Everywhere you click your mouse, the image moves there. We set a default location for it with args.state.x ||= 576, and then we change those variables when we see the mouse button in action. You can get at the keyboard and game controllers in similar ways.

Coding On A Raspberry Pi

We have only tested DragonRuby on a Raspberry Pi 3, Models B and B+, but we believe it should work on any model with comparable specs.

If you're running DragonRuby Game Toolkit on a Raspberry Pi, or trying to run a game made with the Toolkit on a Raspberry Pi, and it's really really slow-- like one frame every few seconds--then there's likely a simple fix.

You're probably running a desktop environment: menus, apps, web browsers, etc. This is okay! Launch the terminal app and type:

do raspi-config

It'll ask you for your password (if you don't know, try "raspberry"), and then give you a menu of options. Find your way to "Advanced Options", then "GL Driver", and change this to "GL (Full KMS)" ... not "fake KMS," which is also listed there. Save and reboot. In theory, this should fix the problem.
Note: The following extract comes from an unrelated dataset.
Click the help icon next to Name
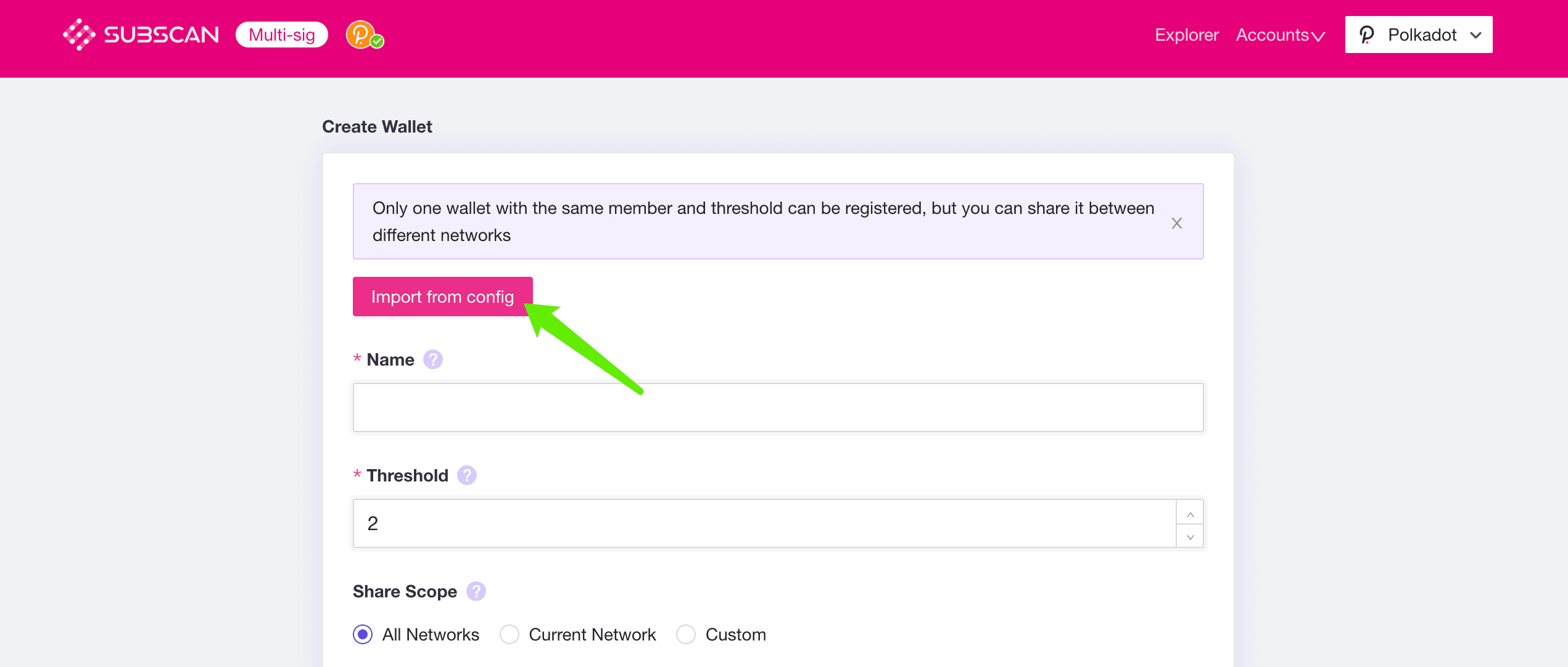 [x=433, y=359]
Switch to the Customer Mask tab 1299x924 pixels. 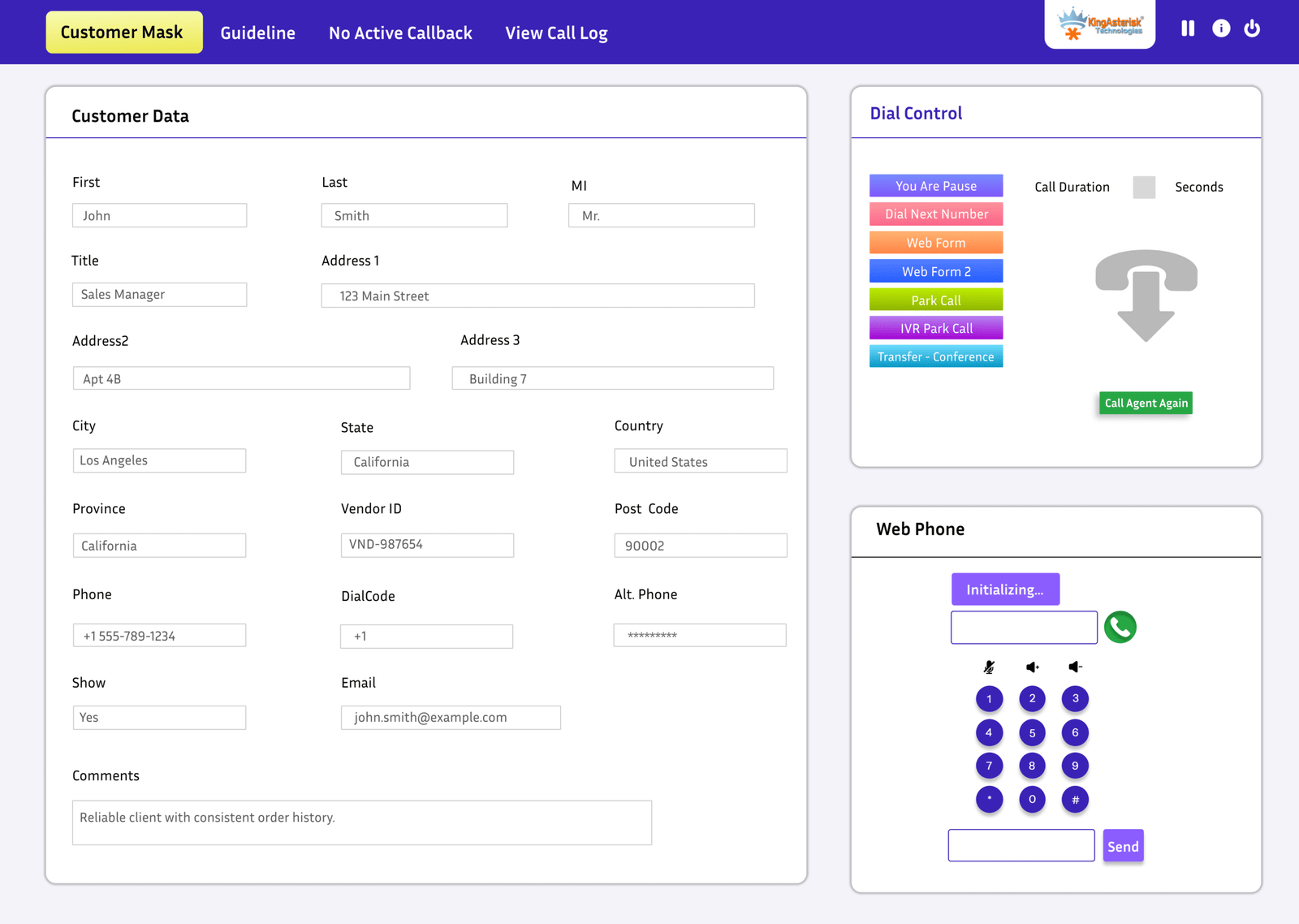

If you're still having problems and have a Raspberry Pi 2 or better, go back to raspi-config and head over to "Advanced Options", "Memory split," and give the GPU 256 megabytes. You might be able to avoid this for simple games, as this takes RAM away from the system and reserves it for graphics. You can also try 128 megabytes as a gentler option.

Note that you can also run DragonRuby without X11 at all: if you run it from a virtual terminal it will render fullscreen and won't need the "Full KMS" option. This might be attractive if you want to use it as a game console sort of thing, or develop over ssh, or launch it from RetroPie, etc.

Conclusion

There is a lot more you can do with DragonRuby, but now you've already got just about everything you need to make a simple game. After all, even the most fancy games are just creating objects and moving them around. Experiment a little. Add a few more things and have them interact in small ways. Want something to go away? Just don't add it to args.output anymore.